» Task objective
Everything from the line with "Image resolution: width=1270" to the last line of the listing must be retyped exactly, both ends included, with the pictures dropped.

» Data section
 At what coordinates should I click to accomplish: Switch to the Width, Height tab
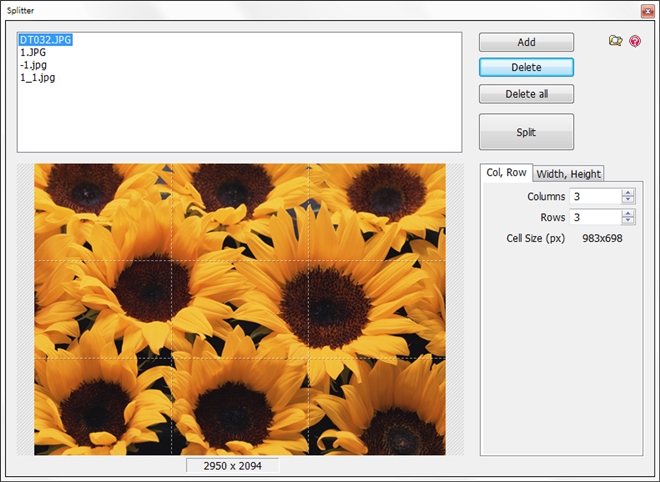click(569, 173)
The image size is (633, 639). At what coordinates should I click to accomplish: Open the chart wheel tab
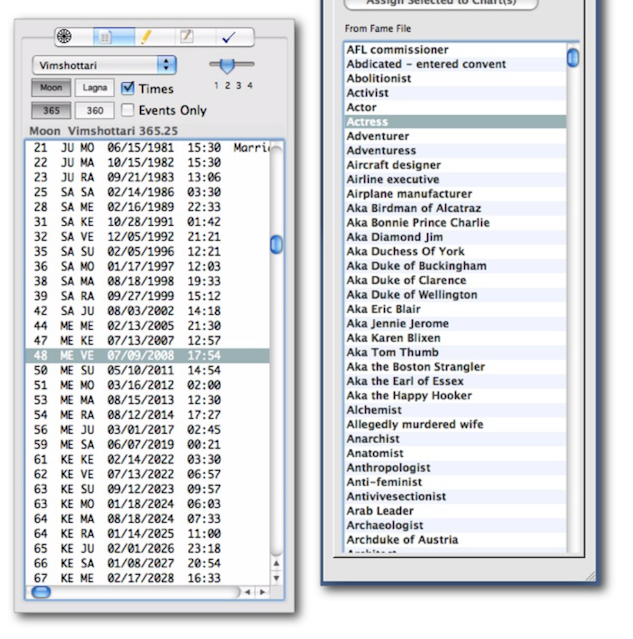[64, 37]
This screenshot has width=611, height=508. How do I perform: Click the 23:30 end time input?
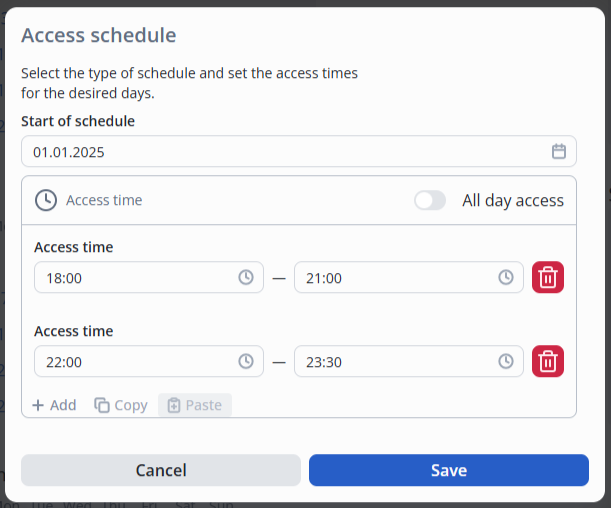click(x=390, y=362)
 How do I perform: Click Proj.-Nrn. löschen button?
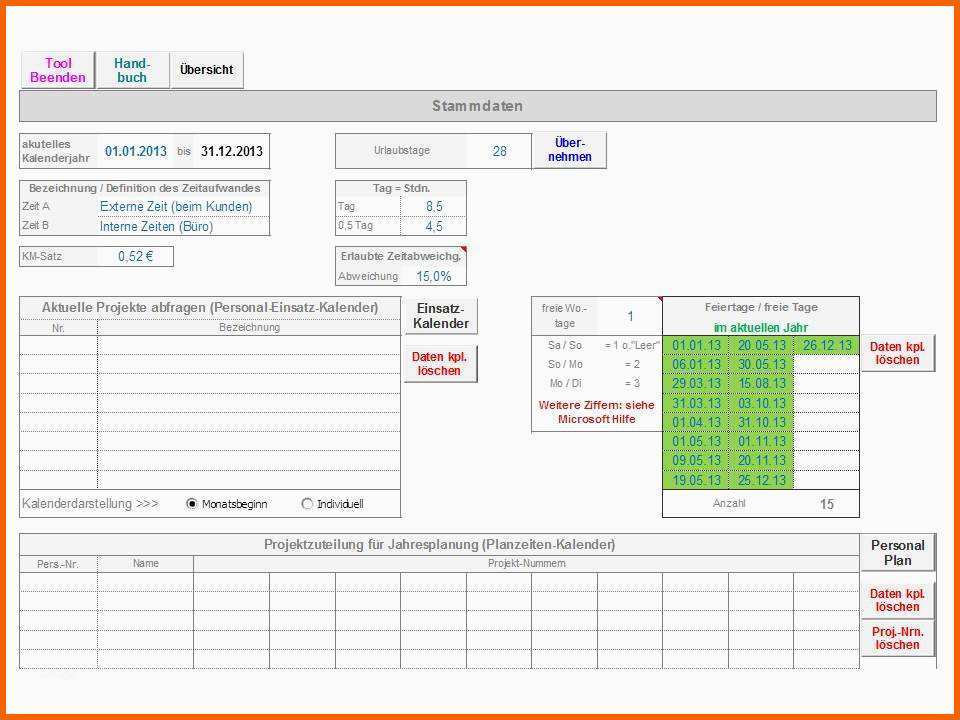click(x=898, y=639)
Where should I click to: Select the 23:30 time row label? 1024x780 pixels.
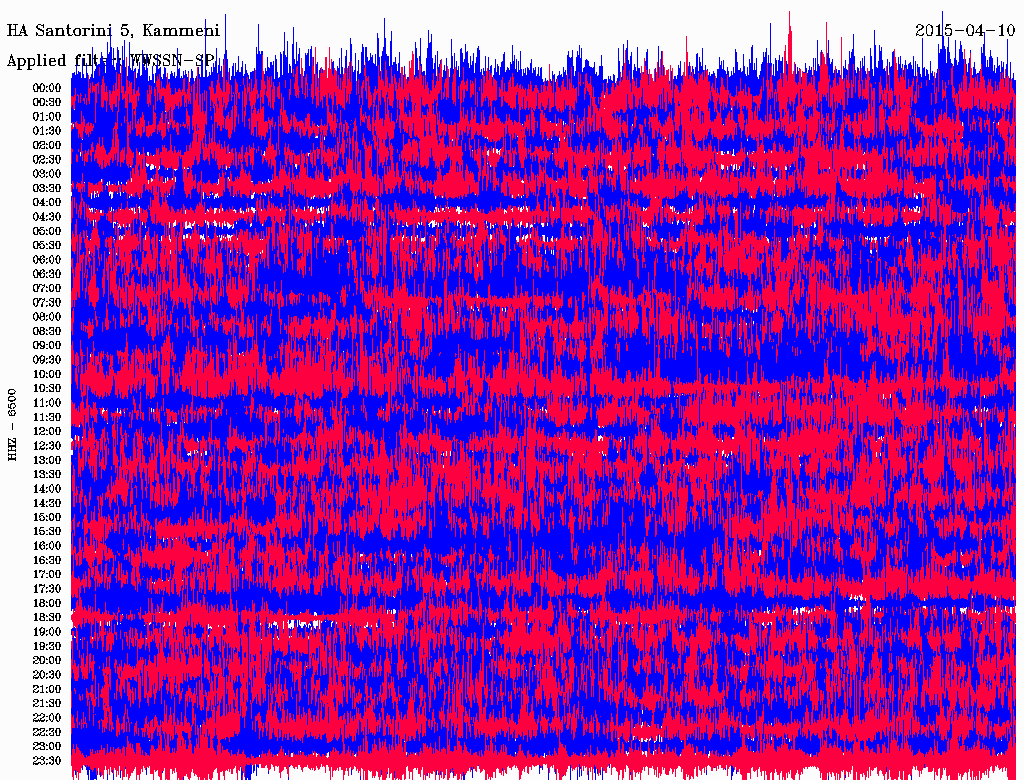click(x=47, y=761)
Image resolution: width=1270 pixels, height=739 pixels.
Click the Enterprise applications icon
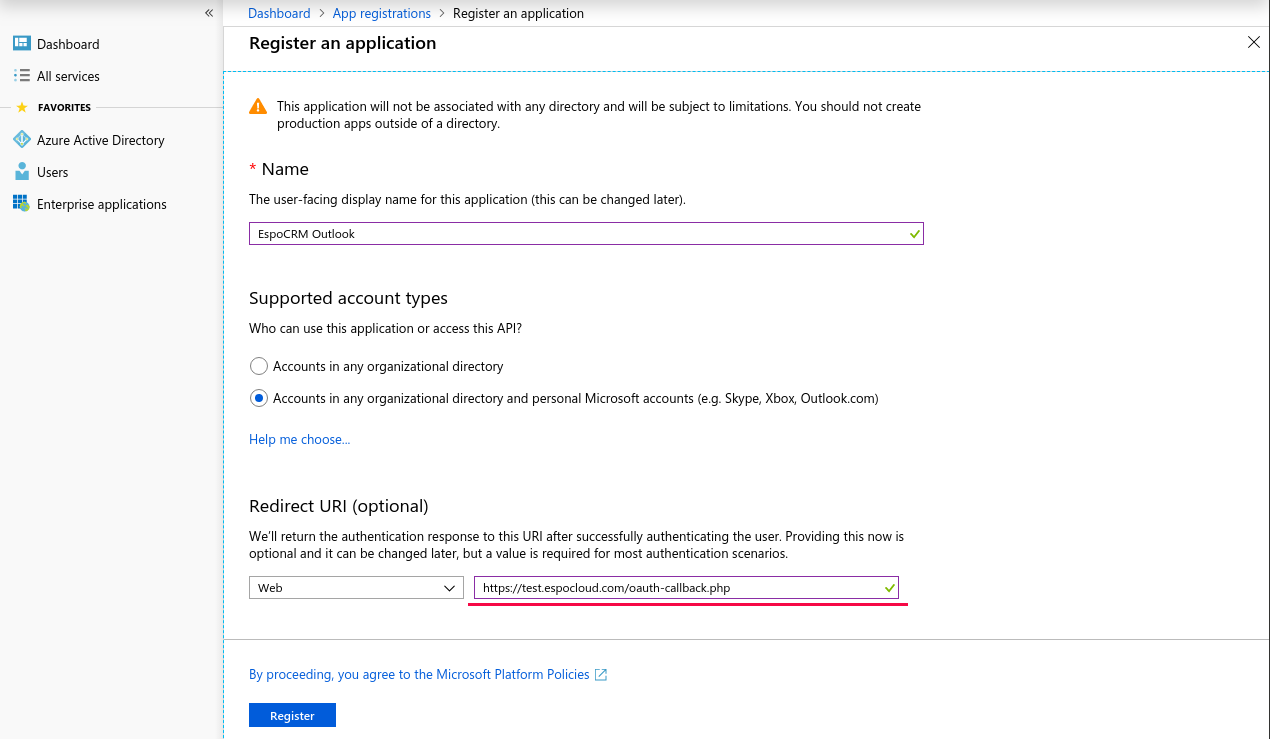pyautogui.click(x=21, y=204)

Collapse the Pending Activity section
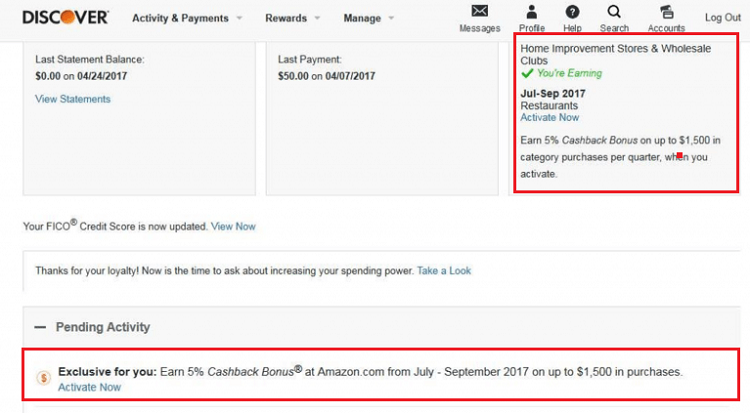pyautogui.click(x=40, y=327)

» Answer to the exercise
Image resolution: width=1270 pixels, height=739 pixels.
Click the Enterprise applications icon
pyautogui.click(x=21, y=204)

Collapse the Pending Activity section
pyautogui.click(x=40, y=327)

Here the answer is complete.